▶ **Trecho**
:::
Incêndios na Austrália podem ter ajudado na duração incomum do La Niña triplo
Um recente estudo do Centro Nacional de Pesquisas Atmosféricas (NCAR) dos EUA sugeriu que os incêndios florestais ocorridos na Austrália entre 2019 e 2020 podem ter auxiliado na duração incomum do raro evento de La Niña tripla de 2020-2022.
O fenômeno climático El Niño Oscilação Sul (ENOS) já é bem conhecido por todos. E nos últimos anos, o que teve destaque foi a sua fase fria, a La Niña, que esteve ativa por três anos consecutivos, de 2020 a 2022, um caso incomum.
Aqui na Meteored Brasil nós falamos bastante sobre este evento. Agora, lhe trouxemos uma informação nova: pesquisadores do Centro Nacional de Pesquisas Atmosféricas (NCAR) em Boulder, EUA, sugerem que os incêndios ocorridos na Austrália entre 2019 e 2020 teriam contribuído para a duração incomum do forte evento climático de La Niña tripla de 2020 a 2022.
:::
▶ **Extratos de dados**

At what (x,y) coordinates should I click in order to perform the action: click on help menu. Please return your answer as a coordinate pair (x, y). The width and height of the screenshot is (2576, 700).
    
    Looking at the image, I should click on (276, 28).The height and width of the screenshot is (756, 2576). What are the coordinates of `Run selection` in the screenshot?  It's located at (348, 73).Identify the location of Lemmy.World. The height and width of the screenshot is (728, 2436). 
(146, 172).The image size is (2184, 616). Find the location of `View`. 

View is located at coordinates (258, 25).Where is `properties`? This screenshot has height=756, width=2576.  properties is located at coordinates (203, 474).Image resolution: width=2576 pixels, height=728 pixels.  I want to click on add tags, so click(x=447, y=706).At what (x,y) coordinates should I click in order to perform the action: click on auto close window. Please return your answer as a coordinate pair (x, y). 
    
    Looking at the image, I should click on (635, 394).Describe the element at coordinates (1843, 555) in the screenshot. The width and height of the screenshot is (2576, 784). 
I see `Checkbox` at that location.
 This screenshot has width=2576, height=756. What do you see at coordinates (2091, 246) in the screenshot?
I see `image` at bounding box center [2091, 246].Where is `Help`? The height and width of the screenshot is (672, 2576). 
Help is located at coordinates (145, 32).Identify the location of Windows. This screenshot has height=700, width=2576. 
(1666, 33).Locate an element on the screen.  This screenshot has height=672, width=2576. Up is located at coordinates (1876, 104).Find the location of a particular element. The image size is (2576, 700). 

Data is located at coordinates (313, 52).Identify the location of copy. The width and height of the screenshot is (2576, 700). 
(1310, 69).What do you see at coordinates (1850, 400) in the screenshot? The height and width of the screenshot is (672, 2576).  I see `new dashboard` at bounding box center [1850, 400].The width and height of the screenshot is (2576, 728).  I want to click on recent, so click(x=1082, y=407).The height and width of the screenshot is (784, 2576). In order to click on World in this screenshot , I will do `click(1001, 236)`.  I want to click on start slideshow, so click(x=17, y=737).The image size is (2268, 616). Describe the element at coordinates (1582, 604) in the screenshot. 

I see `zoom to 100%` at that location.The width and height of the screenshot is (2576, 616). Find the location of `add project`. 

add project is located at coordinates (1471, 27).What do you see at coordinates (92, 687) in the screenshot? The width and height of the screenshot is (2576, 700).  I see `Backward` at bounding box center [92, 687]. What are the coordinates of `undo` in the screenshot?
:::
▶ **O que fazer**
(a) Segundo o texto sobre os incêndios na Austrália, qual instituição realizou o estudo mencionado?
(b) No texto sobre os incêndios na Austrália, renomeie "Meteored Brasil" para "Meteored Portugal" e transcreva o trecho entre "Aqui na Meteored" e "2020 a 2022.", inclusive.
(c) Por que o texto sobre os incêndios na Austrália considera incomum o caso da La Niña de 2020 a 2022?
Os registros vêm de uma fonte diferente da do texto.

▶ **Respostas por item**
(a) O Centro Nacional de Pesquisas Atmosféricas (NCAR) dos EUA.

(b)
Aqui na Meteored Portugal nós falamos bastante sobre este evento. Agora, lhe trouxemos uma informação nova: pesquisadores do Centro Nacional de Pesquisas Atmosféricas (NCAR) em Boulder, EUA, sugerem que os incêndios ocorridos na Austrália entre 2019 e 2020 teriam contribuído para a duração incomum do forte evento climático de La Niña tripla de 2020 a 2022.

(c) Porque a La Niña, fase fria do ENOS, esteve ativa por três anos consecutivos, de 2020 a 2022.